I am not here to do book versus film. One of them is trying to be a good book and the other a good film, and both do their jobs very well. But I prefer the original text because the film doesn’t really go there. It goes past there, but it doesn’t linger, whereas the book is absolutely soaked in Alasdair Gray’s blunt review of life and hell on Earth. The British Empire, white supremacy, manmade inequality, and the suffering of the proletariat. Drenched in it. All my favourite fiction is actually a roundabout form of criticism, so it’s no wonder I love this book so much. I love it when an artist creates a grand image, something surreal and perfect and comfortable in its own fantasy, and then takes a sharp blade and goes at it, cutting a line straight through the middle to reveal the real world this thing is only temporarily covering up. I like it when art does that. Because I see the blade all the time, I feel like I am always running from it, and I like when artists pick it up and use it for their own ends. In Poor Things, we have Bella, a blank slate of a brain, who is a mechanism through which to re-view the pretty terrible life the rest of us adult-brains in adult-bodies have accepted, or made happen.

After 17 and 18, I began a Fine Art degree where we kicked off the year with critical theory lectures that made my head hot in a way that wasn’t energising at all. I collared a tutor to admit I didn’t know what the fuck he was on about, and he told me to go to the library and take out a book called Political Theory. It was heavy and purple, and I read until my brain was a cold clot of ashes; until I knew why Liverpool looked the way it did, why I was getting maximum funding for university, why my ex-boyfriend was my ex, why refugees were treated like shit, why life felt futureless even for a student, and why people were the root of all evil. And it’s not that I think we should be ignorant, it’s that I wish there was nothing I may or may not secretly want to be ignorant of. I think of Bella and I want to be a student again. But not really. I only want to be a student if there is a better world to learn.

On the ship, Book-Bella blushes at the aspects of humanity that Dr H reports on, as if it is fact. ‘You said something that surprised me, Dr Hooker. You said brainy people find it easier to control their evil animal instincts. I have seen and played with a lot of animals, and none of them were evil to me. A bitch with a broken leg growled and snapped while I fixed the splint, but only because I was hurting her.
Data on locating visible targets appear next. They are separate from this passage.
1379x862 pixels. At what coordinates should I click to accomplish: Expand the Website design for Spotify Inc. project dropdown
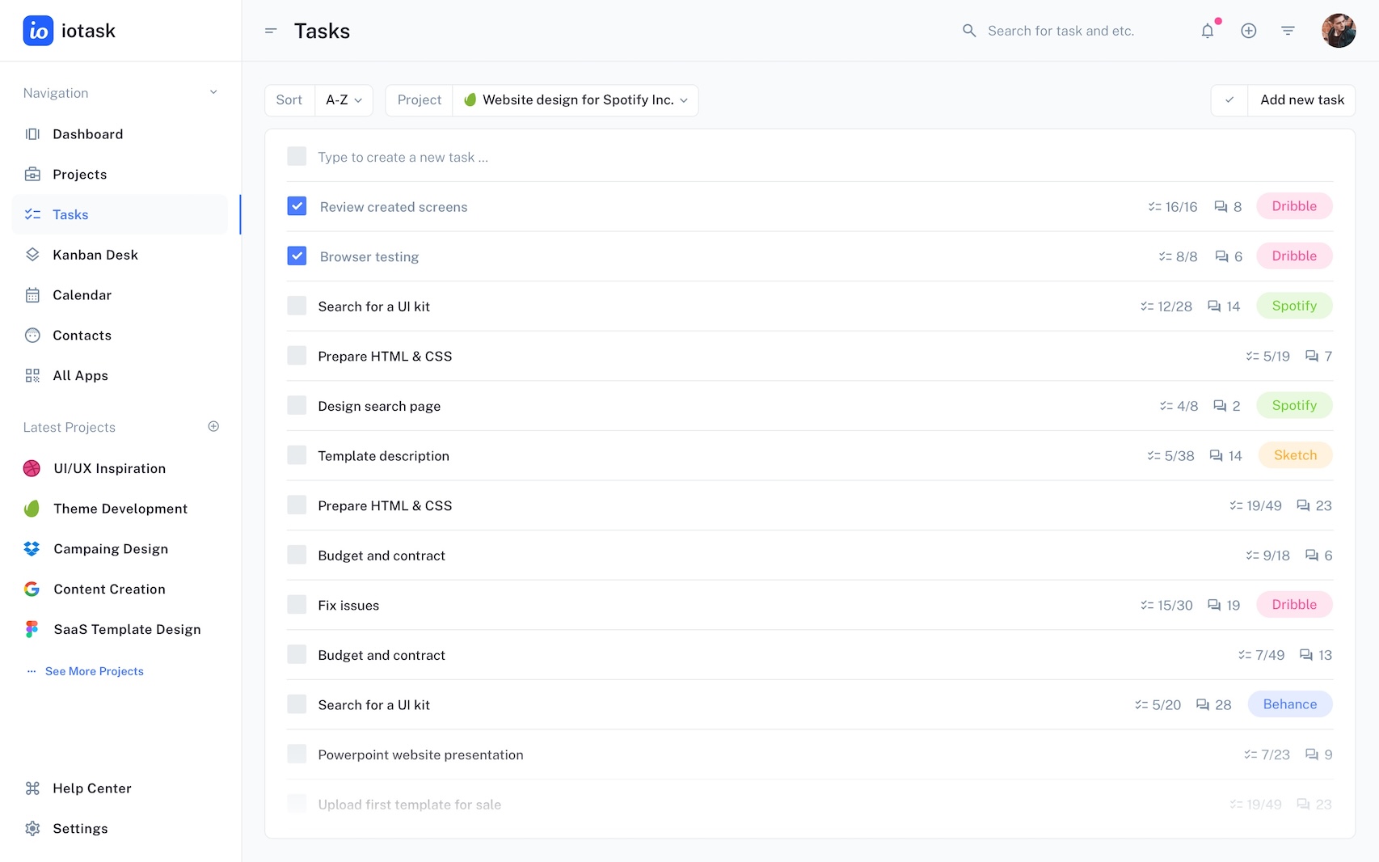pyautogui.click(x=576, y=100)
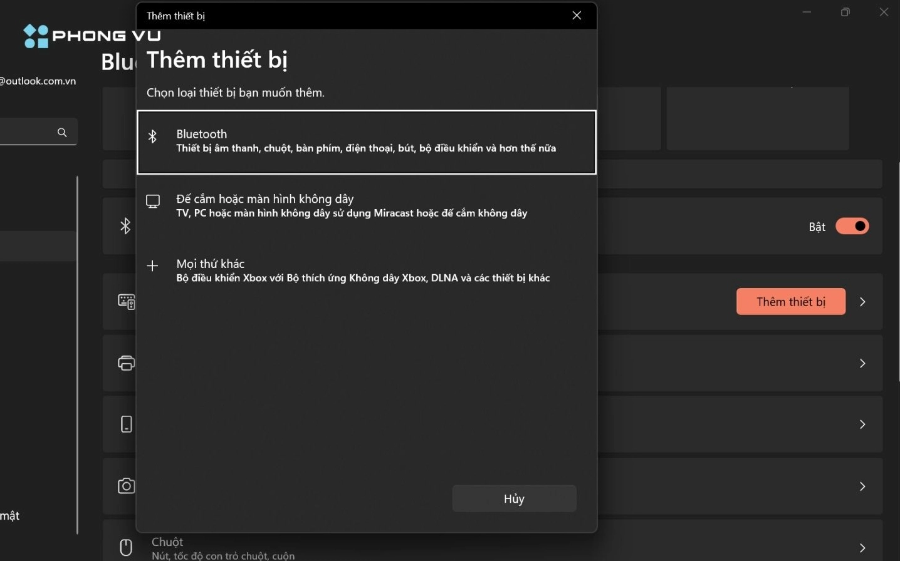Select the touch keyboard device icon
The width and height of the screenshot is (900, 561).
tap(126, 301)
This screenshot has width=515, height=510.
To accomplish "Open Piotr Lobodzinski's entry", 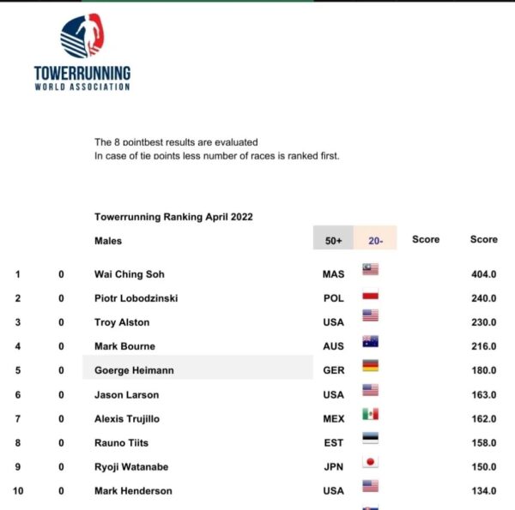I will coord(136,298).

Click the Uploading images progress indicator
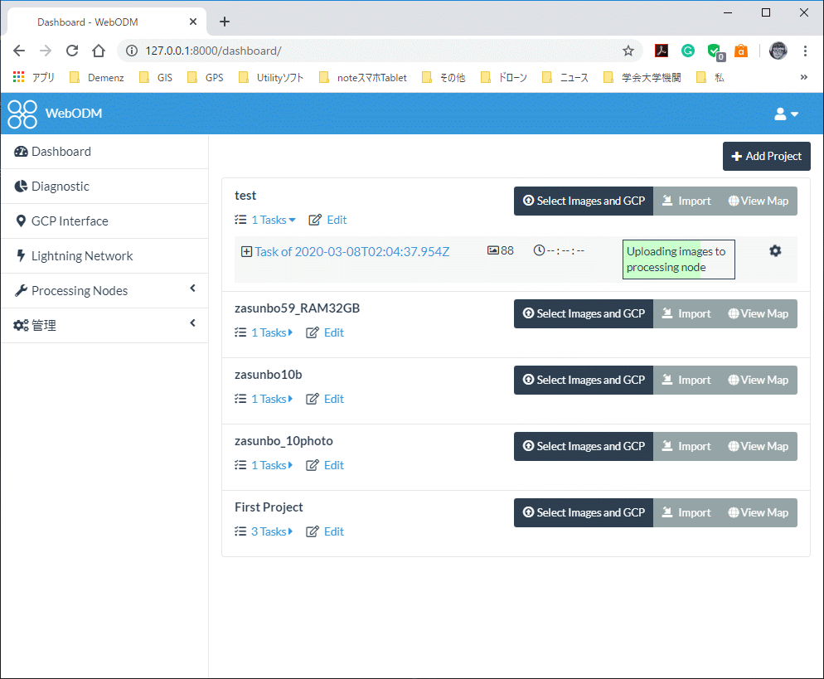pos(678,259)
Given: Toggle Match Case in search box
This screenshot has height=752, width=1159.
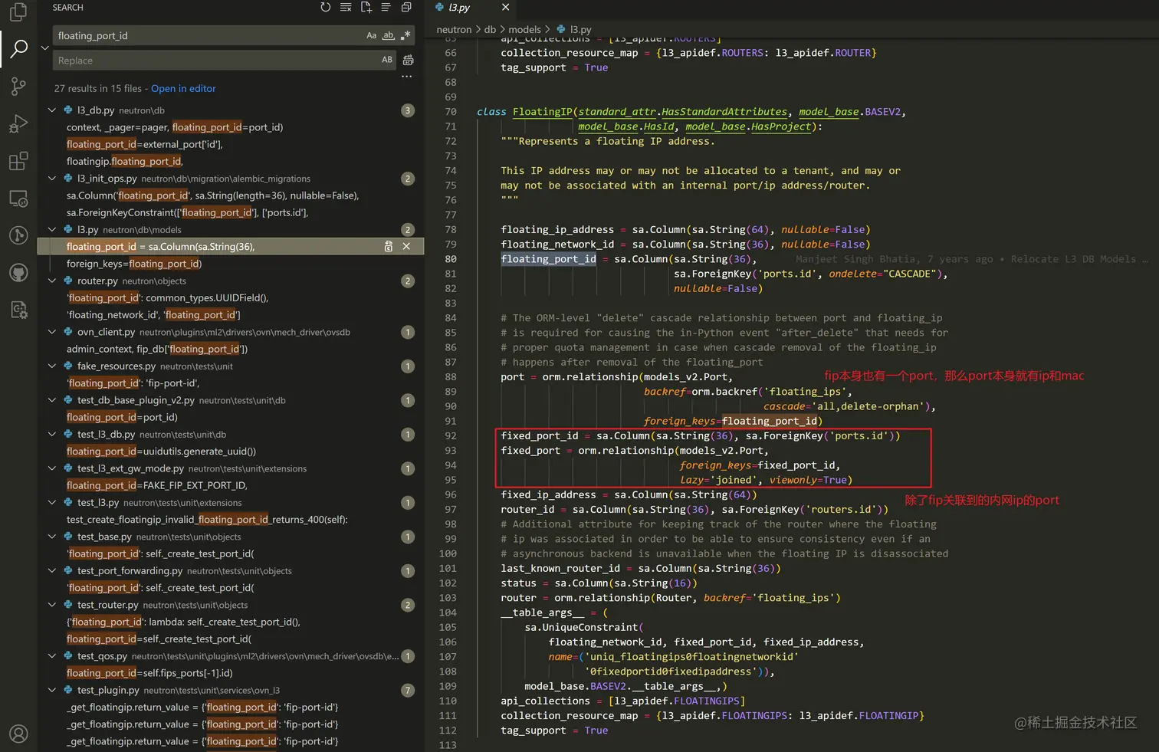Looking at the screenshot, I should click(x=371, y=36).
When she felt better she treated me like a pal.’ When still at home with Godwin Baxter, Bella was taught how to operate on animals. She realises she is less happy than she was before she met these two men, and when everybody’s speeches are over, she writes the following letter back to Glasgow: ‘Before now I thought everyone I met was part of the same friendly family, even when a hurt one acted like our snappish bitch. Why did you not teach me politics, God?’ Why did the art lecturer teach me politics? Bella says ‘thinking has maddened me for weeks.’ Thinking has maddened me for the rest of my life.

I could write about this book forever. I could do those thousand essays myself. All I really want to say is this: Poor Things, the book, was like taking my own brain out, examining what state it is in, and trying to put it back into my rattled skull, only to find it is bent out of shape, and I am going to have to rearrange all of my thoughts before it fits back in there. Bella is never the same after the ship, or after she is taken to see beggars in Alexandria who vie for coins the rich hotel guests flick over the veranda. She runs to help them and Dr Hooker tells her, ‘You can do no good.’ His condemnation leads her to becoming a doctor back in Scotland, where she helps women, kids, and the poor. And I think that maybe I shouldn’t stay a writer for too long, because otherwise I am Bella sitting across from men on a table who are loudly debating the benefits of war, religion, and overpopulation. I should find a thing I can do, because maybe I wouldn’t crave regression and teenage-hood so badly. Or maybe I should write but I should always keep the blade next to my keyboard. That way, I can cut fiction and criticism down the middle and, with my own surgery, reveal the cold things that make us run to culture for warmth.